Another approach is that from Elastic Hosts Here the approach is as the name implies more elastic. You can change the amount of RAM, CPU or hard disk space to the server on the fly. Elastic Hosts allows for a monitoring via the web or by APIs. So again the Orion Dashboard could be used to show a similar interface with the internal cloud. The need to monitor here in a rapidly changing environment would be greater than in the Amazon EC2 as there is not a defined auto scale path. You monitor rhe environment and make what changes you think are necessary.
What we do now v What is available in the market
In-house reporting of Network and server issues is implemented by NAGIOS. This is a ‘free’ system provided under a copyleft agreement. The advantage of this is that there is no software licensing cost but as a result there is no way of being able to demand solutions to issues from the software provider/reseller. It is of course possible to deal with partners who can help to support your environment such as Groundwork Open Source With NAGIOS however in general a lot of input is required to create customised dashboards. As a result other providers of dashboards were considered. The Solar Winds offering was used as they provide many off the shelf dashboards plus a customisable interface for creating your own design. There is also a forum where users can place their own home grown options. Solar Winds also provide an 'easy' upgrade path from NAGIOS to their own proprietry and definately chargeable option. Solar Winds 30 day trial option was used to investigate how their software could be used by WCC.
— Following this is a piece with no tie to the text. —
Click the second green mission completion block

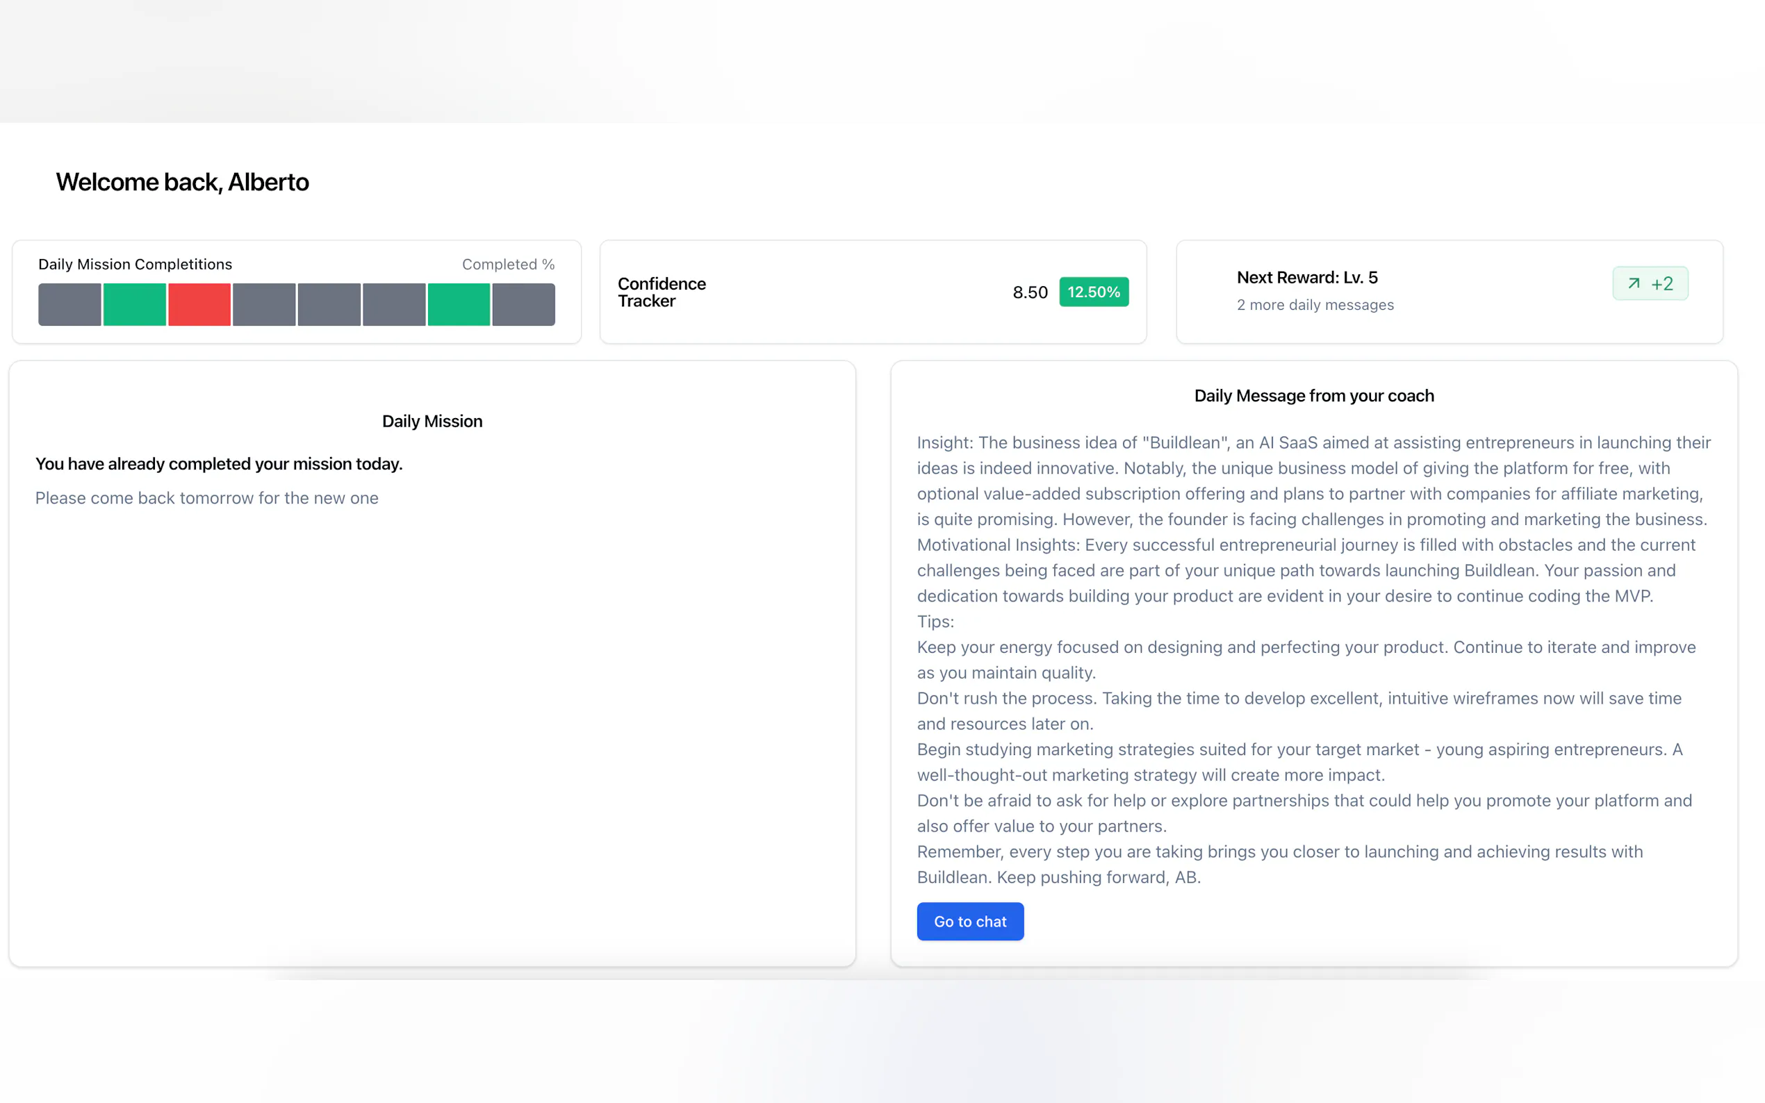458,304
Describe the degree to which the work was successful in addressing the project description. Include reasons why or why not.
The work carried out showed how an off the shelf package could be used to interrogate the internal services quite easily.
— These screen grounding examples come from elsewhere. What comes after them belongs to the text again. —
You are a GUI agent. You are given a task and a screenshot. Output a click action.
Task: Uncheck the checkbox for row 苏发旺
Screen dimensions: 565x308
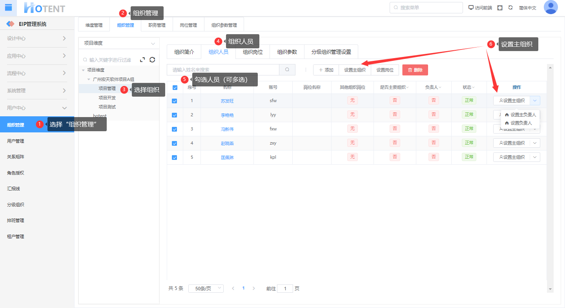(175, 101)
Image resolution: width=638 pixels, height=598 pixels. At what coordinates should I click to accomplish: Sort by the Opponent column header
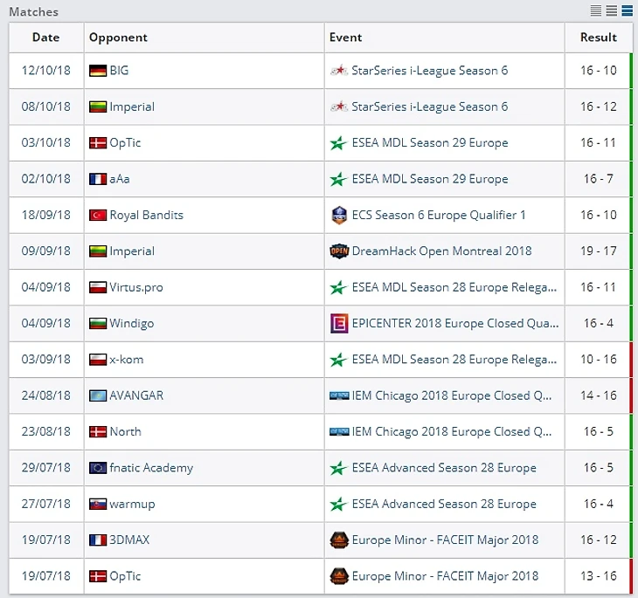[x=118, y=38]
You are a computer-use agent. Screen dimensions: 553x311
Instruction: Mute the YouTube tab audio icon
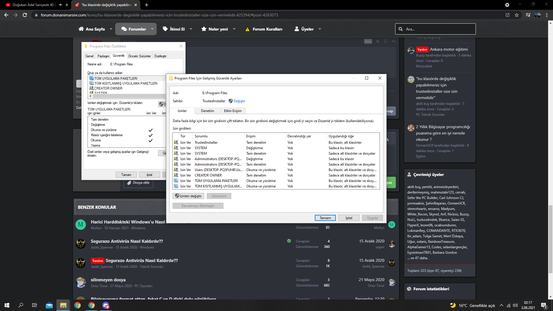61,5
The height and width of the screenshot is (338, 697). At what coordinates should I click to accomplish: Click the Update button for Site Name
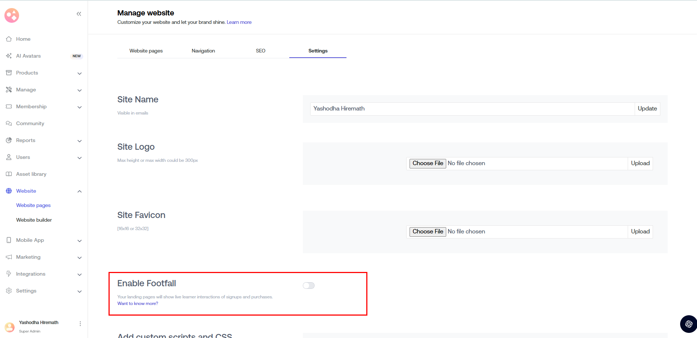coord(647,109)
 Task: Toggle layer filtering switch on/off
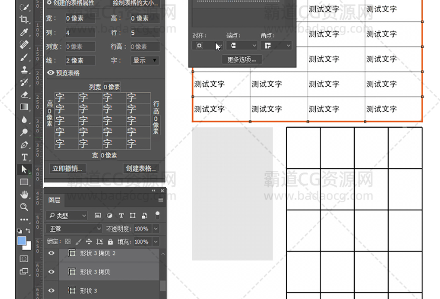pos(157,215)
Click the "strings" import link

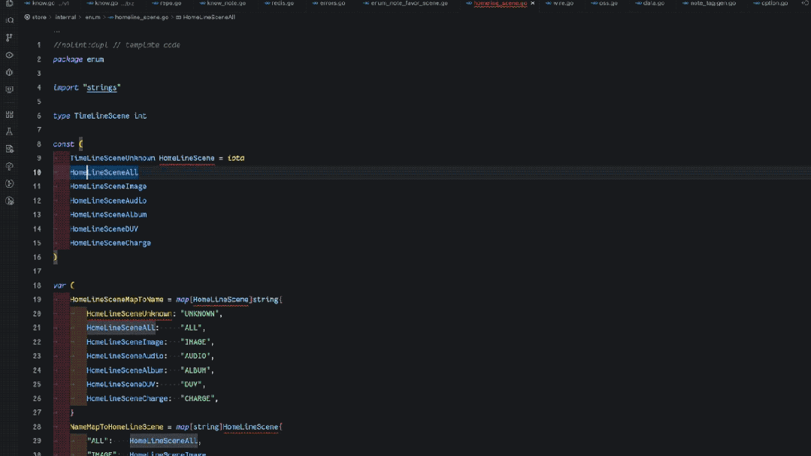point(101,87)
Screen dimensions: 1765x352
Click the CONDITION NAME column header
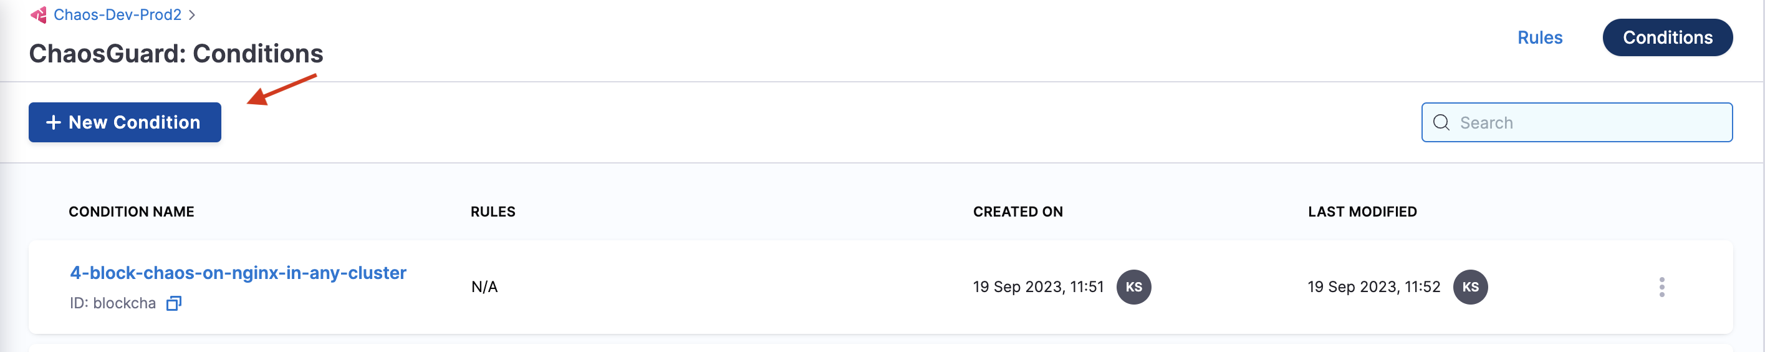132,211
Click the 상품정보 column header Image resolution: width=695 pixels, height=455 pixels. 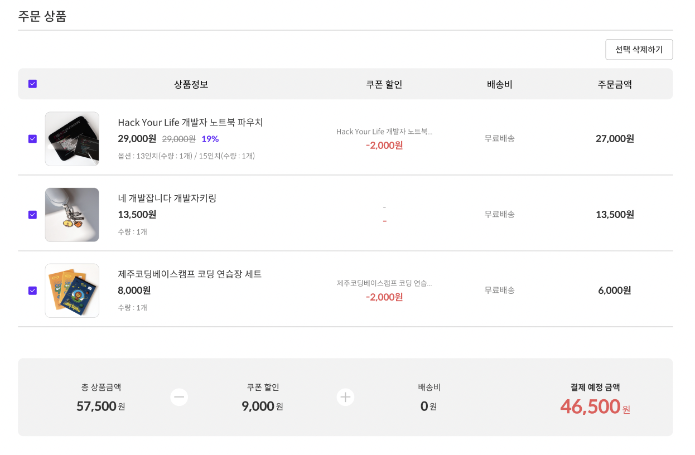[191, 85]
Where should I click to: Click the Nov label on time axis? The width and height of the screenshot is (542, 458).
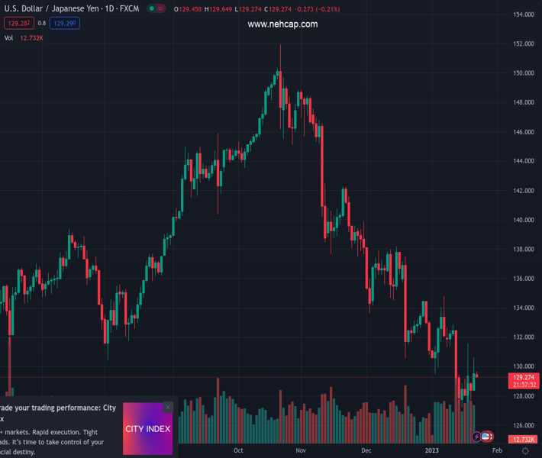pos(301,451)
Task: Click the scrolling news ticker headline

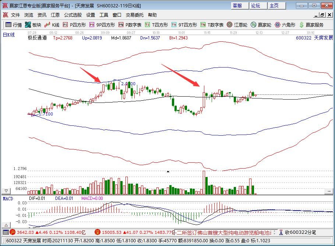Action: 225,232
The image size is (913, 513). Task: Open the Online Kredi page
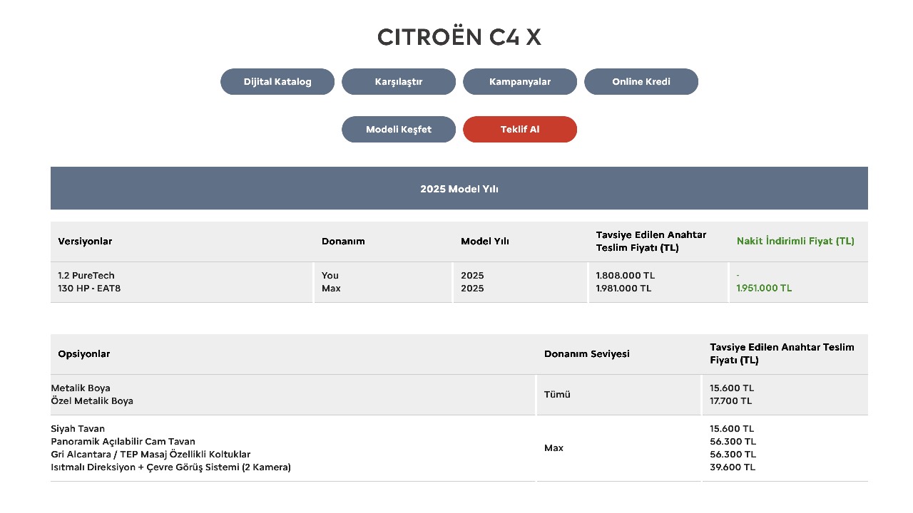[x=641, y=82]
The allied forum had many examples of templates and reports created by the user community and there was assistance from the suppliers to create custom dashboards etc.
Work on external clients was more difficult but work on the hampered by the need to get the relevant information from providers. This is ongoing and it is hoped this will be provided in the future.
Overviewing the cloud structure showed that having third party providers do the work for us reduces significantly what we need to do to keep service running. Handing over the running of hardware and operating systems to third parties which specialise in these processes leaves our teams able to spend time on research of new systems i.e. using their expensive specialist skills to the maximum instead of firefighting low level problems which lower skilled people could do. Hiving these out to third parties will reduce costs
SHORT TERM BENEFITS
What immediate impact could the output of this R&D work have on the organisation – could it provide benefits without compromising our strategic approach?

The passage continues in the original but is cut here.